Naruto nunca tivera a oportunidade de responder. Sequer pensar sobre o assunto. Quando acordou na enfermaria, a cabeça rodando, pessoas gritando, espalhadas por todas as macas, não sabia o que pensar. Sentiu que havia acabado. O episódio se repetiu incontáveis vezes na primeira semana, e foi diminuindo gradativamente, até que, finalmente, só se lembrava de Hinata em seus sonhos – e ele procurava dormir o mínimo possível –. Era amor? Ele não sabia mais dizer. Seu coração sangrava quando pensava em seu nome, e havia pedaços espalhados pelo vento, irrecuperáveis. Ferido para sempre. Gostava de pensar que ela tinha morrido, porque a dor da perda era menor que a dor da traição.
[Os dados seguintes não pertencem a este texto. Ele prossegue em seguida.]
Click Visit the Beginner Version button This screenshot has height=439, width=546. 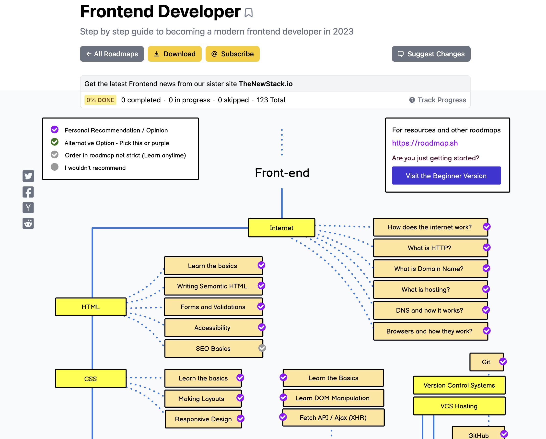point(446,176)
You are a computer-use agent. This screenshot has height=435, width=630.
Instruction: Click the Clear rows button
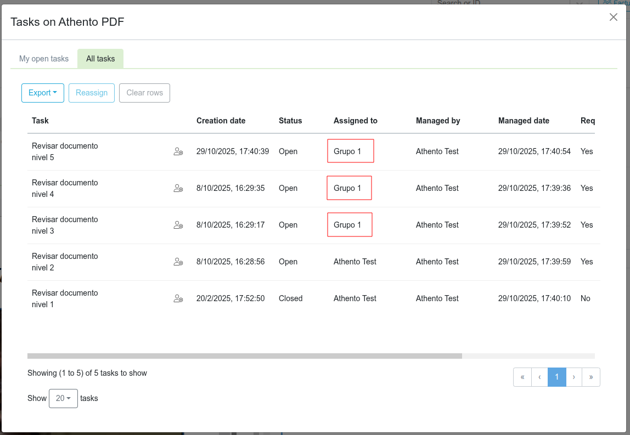pyautogui.click(x=145, y=93)
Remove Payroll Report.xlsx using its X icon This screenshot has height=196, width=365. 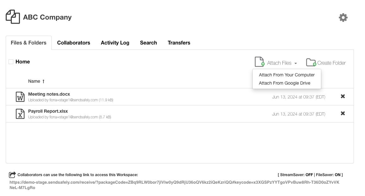343,114

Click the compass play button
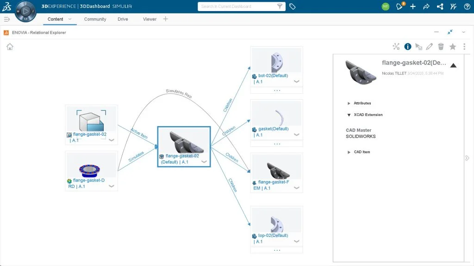pyautogui.click(x=25, y=11)
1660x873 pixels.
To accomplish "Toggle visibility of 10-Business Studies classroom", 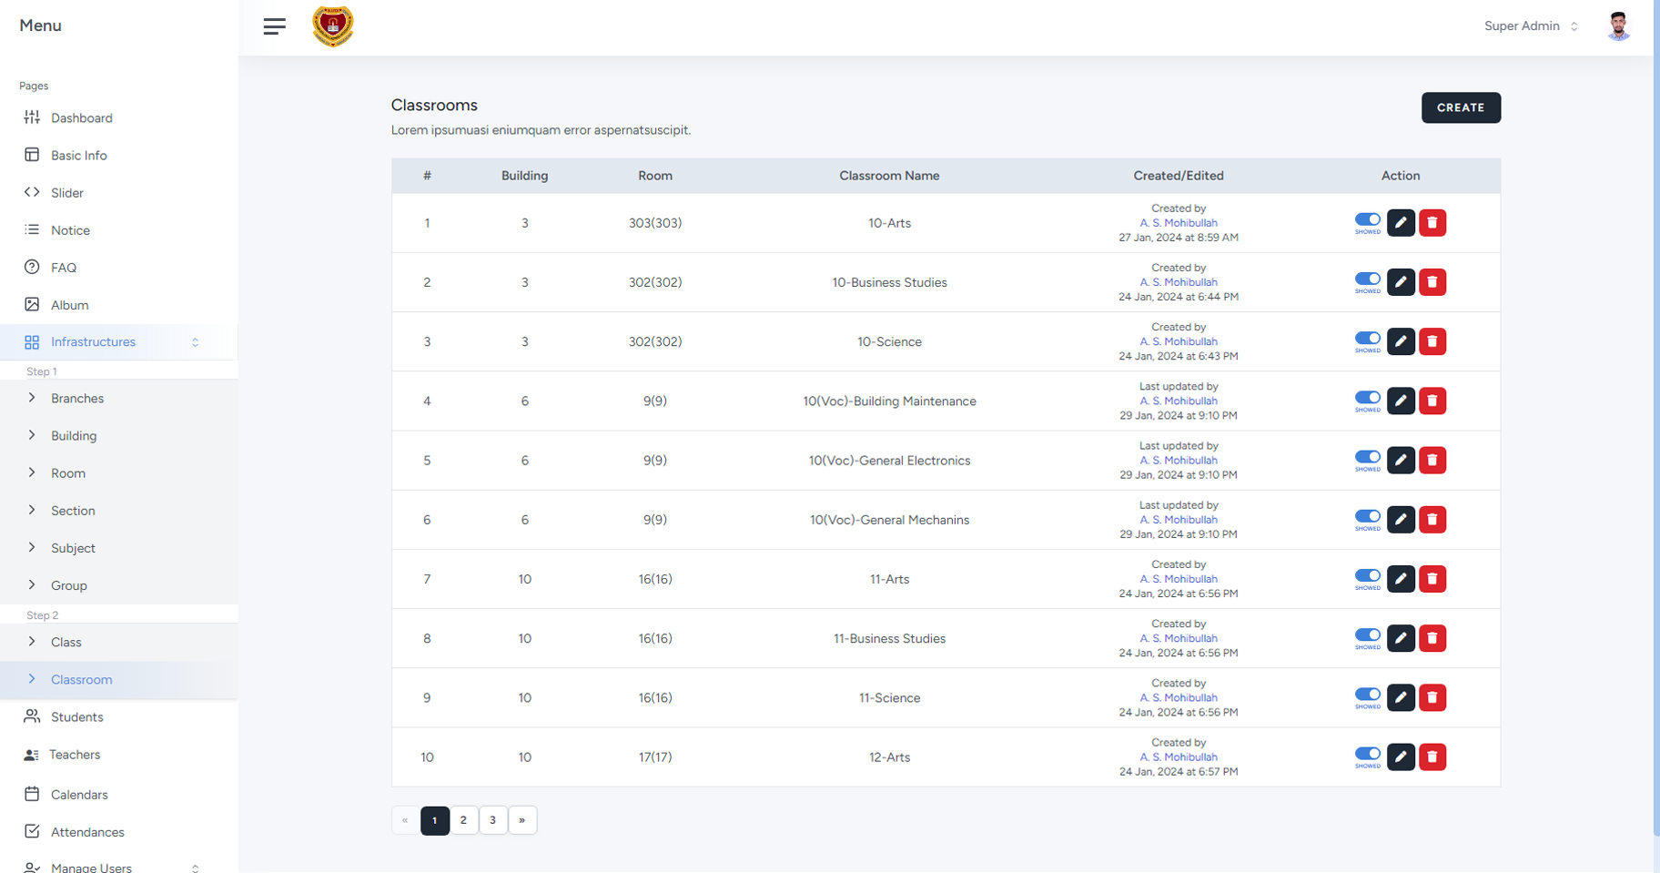I will (1367, 279).
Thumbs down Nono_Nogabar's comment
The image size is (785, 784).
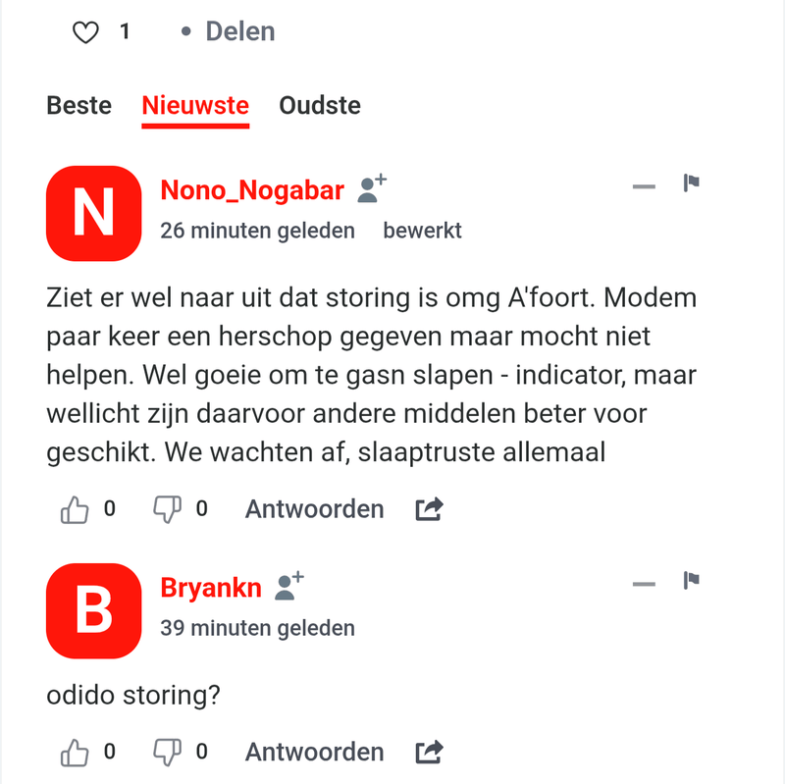[x=167, y=508]
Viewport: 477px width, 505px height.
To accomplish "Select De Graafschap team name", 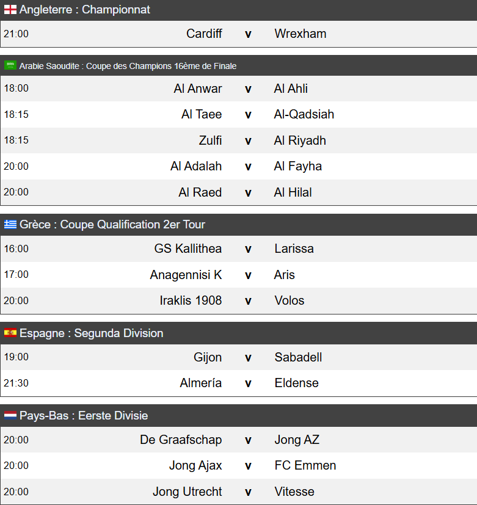I will (x=181, y=440).
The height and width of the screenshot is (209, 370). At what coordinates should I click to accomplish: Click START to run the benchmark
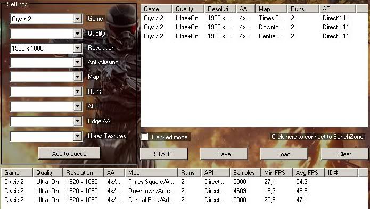pyautogui.click(x=163, y=154)
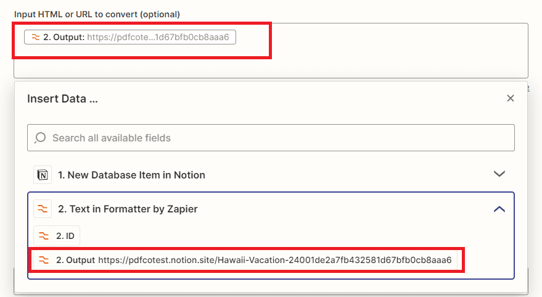Open the New Database Item in Notion step
Viewport: 542px width, 297px height.
[x=131, y=175]
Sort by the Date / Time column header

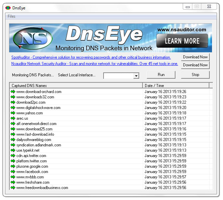(x=176, y=86)
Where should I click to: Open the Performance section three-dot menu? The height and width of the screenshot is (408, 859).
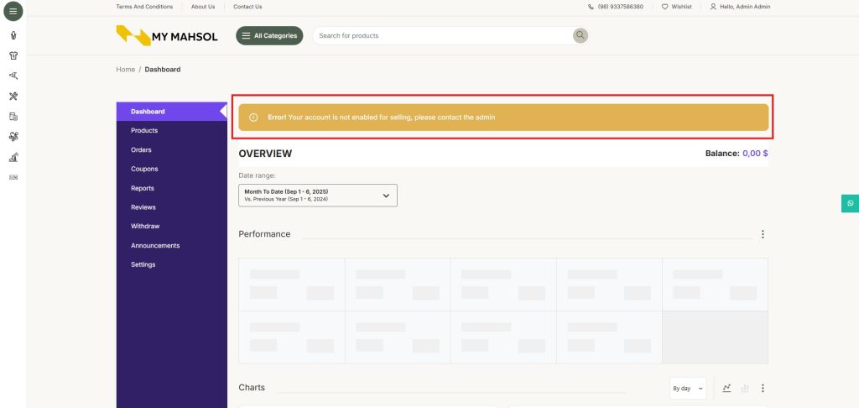click(x=762, y=234)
— Da onde você é? – perguntou, mudando de assunto sem disfarçar, e a garota sorriu um sorriso morno, compreensivo.

— De Beauxbatons. – o loiro se surpreendeu.

— A escola da França? – ela assentiu – Nossa, que surpresa. Você não parece o tipo de garota de Beauxbatons. – esperou que ela não tivesse se ofendido, mas ela apenas riu, divertida. Naruto aprendera muito pouco sobre a escola francesa também, mas sabia que era frequentada por garotas, bem, garotas muito bonitas.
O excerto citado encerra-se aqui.